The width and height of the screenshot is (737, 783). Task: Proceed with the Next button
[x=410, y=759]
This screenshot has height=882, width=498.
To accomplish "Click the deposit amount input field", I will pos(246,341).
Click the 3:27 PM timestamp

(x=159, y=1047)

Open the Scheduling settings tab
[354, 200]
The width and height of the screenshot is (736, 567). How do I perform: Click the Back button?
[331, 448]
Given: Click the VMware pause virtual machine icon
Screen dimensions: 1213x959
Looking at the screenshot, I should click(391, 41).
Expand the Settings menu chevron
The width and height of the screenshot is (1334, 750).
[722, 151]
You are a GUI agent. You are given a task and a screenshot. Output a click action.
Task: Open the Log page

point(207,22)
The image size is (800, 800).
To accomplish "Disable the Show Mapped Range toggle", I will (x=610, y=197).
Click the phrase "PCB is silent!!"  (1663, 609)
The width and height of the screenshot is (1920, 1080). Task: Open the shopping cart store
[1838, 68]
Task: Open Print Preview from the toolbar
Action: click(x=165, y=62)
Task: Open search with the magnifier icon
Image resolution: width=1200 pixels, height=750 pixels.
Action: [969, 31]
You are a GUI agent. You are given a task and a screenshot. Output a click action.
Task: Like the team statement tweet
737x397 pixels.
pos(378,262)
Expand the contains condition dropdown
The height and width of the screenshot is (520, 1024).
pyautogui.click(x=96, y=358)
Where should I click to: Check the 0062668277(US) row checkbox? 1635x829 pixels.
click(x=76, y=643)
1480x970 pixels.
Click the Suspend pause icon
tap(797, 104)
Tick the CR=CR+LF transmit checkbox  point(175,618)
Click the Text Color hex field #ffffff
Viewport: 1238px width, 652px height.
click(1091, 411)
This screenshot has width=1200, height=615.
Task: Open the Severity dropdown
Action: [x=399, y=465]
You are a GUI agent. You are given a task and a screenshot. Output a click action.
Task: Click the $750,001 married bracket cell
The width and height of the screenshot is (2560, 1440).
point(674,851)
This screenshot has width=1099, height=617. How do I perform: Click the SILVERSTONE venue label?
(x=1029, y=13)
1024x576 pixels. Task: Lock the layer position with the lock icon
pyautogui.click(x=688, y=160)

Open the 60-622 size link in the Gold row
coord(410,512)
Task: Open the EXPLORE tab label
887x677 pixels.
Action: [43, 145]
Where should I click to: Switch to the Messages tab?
____________________
Reproduce the data shown above in its entirety, keeping each word as it is.

▶ **ANSWER SPACE**:
The width and height of the screenshot is (737, 783). Task: Proceed with the Next button
[x=410, y=759]
This screenshot has height=882, width=498.
To accomplish "Click the deposit amount input field", I will pos(246,341).
Click the 3:27 PM timestamp

(x=159, y=1047)

Open the Scheduling settings tab
[354, 200]
The width and height of the screenshot is (736, 567). How do I perform: Click the Back button?
[331, 448]
Given: Click the VMware pause virtual machine icon
Screen dimensions: 1213x959
Looking at the screenshot, I should click(391, 41).
Expand the Settings menu chevron
The width and height of the screenshot is (1334, 750).
[722, 151]
You are a GUI agent. You are given a task and a screenshot. Output a click action.
Task: Open the Log page

point(207,22)
The image size is (800, 800).
To accomplish "Disable the Show Mapped Range toggle", I will (x=610, y=197).
Click the phrase "PCB is silent!!"  (1663, 609)
The width and height of the screenshot is (1920, 1080). Task: Open the shopping cart store
[1838, 68]
Task: Open Print Preview from the toolbar
Action: click(x=165, y=62)
Task: Open search with the magnifier icon
Image resolution: width=1200 pixels, height=750 pixels.
Action: [969, 31]
You are a GUI agent. You are given a task and a screenshot. Output a click action.
Task: Like the team statement tweet
737x397 pixels.
pos(378,262)
Expand the contains condition dropdown
The height and width of the screenshot is (520, 1024).
pyautogui.click(x=96, y=358)
Where should I click to: Check the 0062668277(US) row checkbox? 1635x829 pixels.
click(x=76, y=643)
1480x970 pixels.
Click the Suspend pause icon
tap(797, 104)
Tick the CR=CR+LF transmit checkbox  point(175,618)
Click the Text Color hex field #ffffff
Viewport: 1238px width, 652px height.
click(1091, 411)
This screenshot has width=1200, height=615.
Task: Open the Severity dropdown
Action: [x=399, y=465]
You are a GUI agent. You are given a task and a screenshot. Output a click action.
Task: Click the $750,001 married bracket cell
The width and height of the screenshot is (2560, 1440).
point(674,851)
This screenshot has width=1099, height=617. How do I perform: Click the SILVERSTONE venue label?
(x=1029, y=13)
1024x576 pixels. Task: Lock the layer position with the lock icon
pyautogui.click(x=688, y=160)

Open the 60-622 size link in the Gold row
coord(410,512)
Task: Open the EXPLORE tab label
887x677 pixels.
Action: [43, 145]
Where should I click to: Switch to the Messages tab?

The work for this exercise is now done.